3) Nicodemus didn't get it though, that was Mab's revenge. He'd give up his reputation, burn significant resources, and give up one of the few people he had some sort of love for to the mercies of a angry Greek God without ever getting what he lost them for.
And no, you're misremembering again.
The Angel of Death came for Father Forthill in Ghost Story to guard him IF he did die. Shiro's death scene was a lot more mundane than that, at least to our PoV:
I'm pretty sure there was a mention of some trick like this during the exchange specifically so that they couldn't try to drag him to hell after torturing him to death.
No, you are mistaken.
There was no fight at the airport. Michael shanked an acolyte through the door, but Dresden cast no magic there either.
They sneaked in, discovered Shiro dying in the chapel, kept him company until he died, and left.
Dresden did nothing there other than call Murphy to call in a bomb threat to clear the area
Hilarious suggestion.
But I give approximately negative odds of successfully punting those Coins into the future without their active cooperation, in which case we'd almost certainly be making things worse.
Anything we attempt to do to them is going to have to contend against perfect defenses on some level. The only way this is going to be anything other than a fractally stupid waste of time is if we have a workaround and use it to apply something Hell can't just reverse without spending appreciable resources.
I think a key element here is that the coins are an active impediment that render them nearly helpless without a host. They cannot exercise significant power on their own because the white god froze them in carbonite.
For good measure we also need a mote tap plan. Spam stuff they have to defend against with perfects to waste power and kill their hosts, then slap them with the time travel trap.

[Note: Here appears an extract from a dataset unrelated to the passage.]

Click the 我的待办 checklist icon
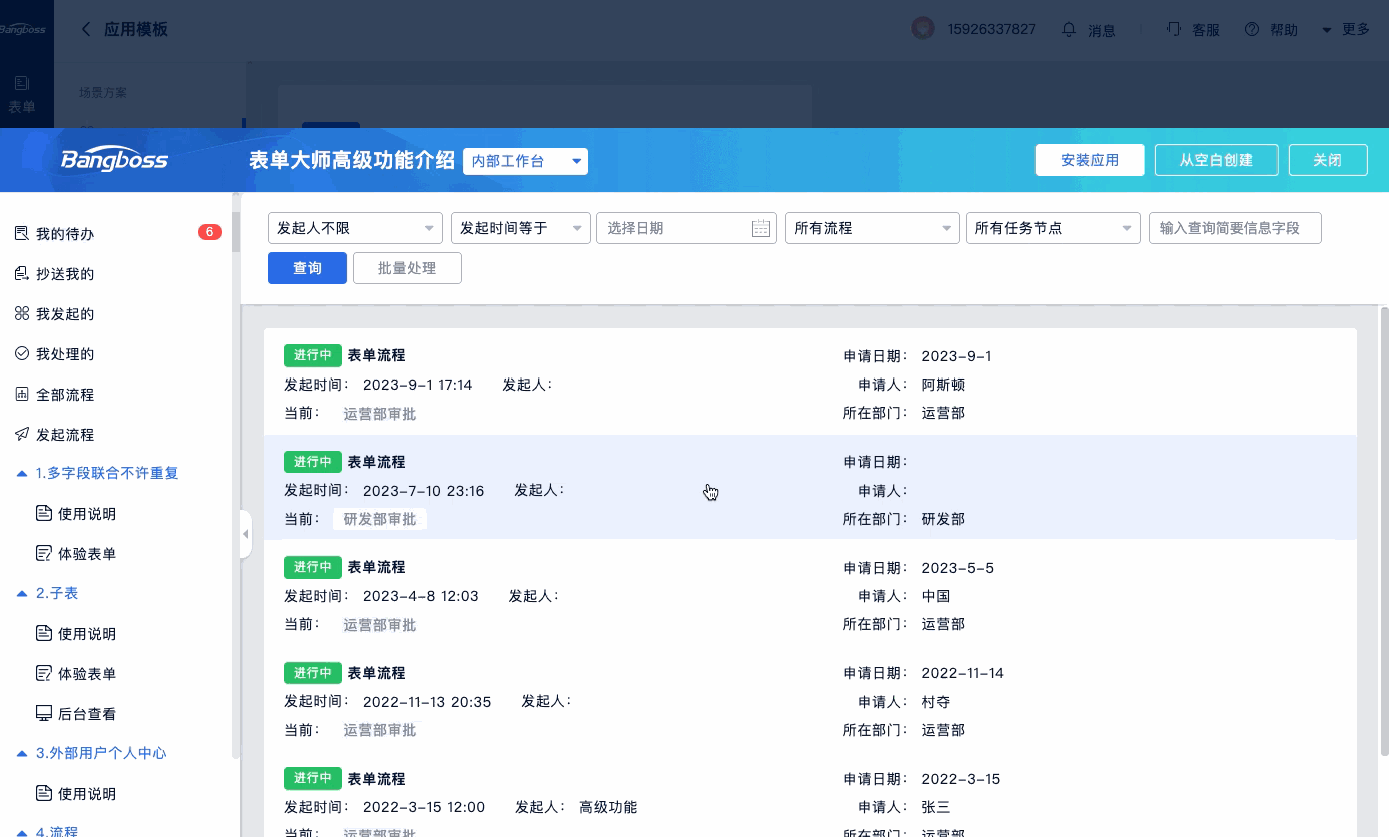Viewport: 1389px width, 837px height. coord(22,234)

The position that they're all powerful entities that cannot be tricked or overcome isn't supported by the evidence and doesn't propose a viable course of action. They're powerful and dangerous, but they're also basically crippled by the intervention of the white god and their own fractured psyches.
[X] Ask more questions
-[X] What sort of bones, and would some offering to them be appropriate?
--[X] Roll Etiquette/Occult (whatever is more appropriate) with excellency
-[X] What lies in the vicinity of his sanctum? Are there any neighbors you should be aware of?
-[X] Pass to the other side
--[X] Take Lydia and Harry with you
If Uriel got himself killed lending his Grace to Michael, there's nothing preventing the White God resurrecting him and sending him back. He's famously done so once before in Christian mythology, remember?
You are inventing this wholecloth. There was no indication that this was possible or plausible in the books. The miracle of resurrection was a very special thing.
For good measure we also need a mote tap plan. Spam stuff they have to defend against with perfects to waste power and kill their hosts, then slap them with the time travel trap.
I think willpower draining is a bit more viable than mote tapping, actually. Or at least more viable as the first step to mote tapping. Willpower is harder to regenerate quickly, and cannot benefit from cult ratings like essence/faith can. And splendors provide a number of ways to quickly drain someone of their willpower.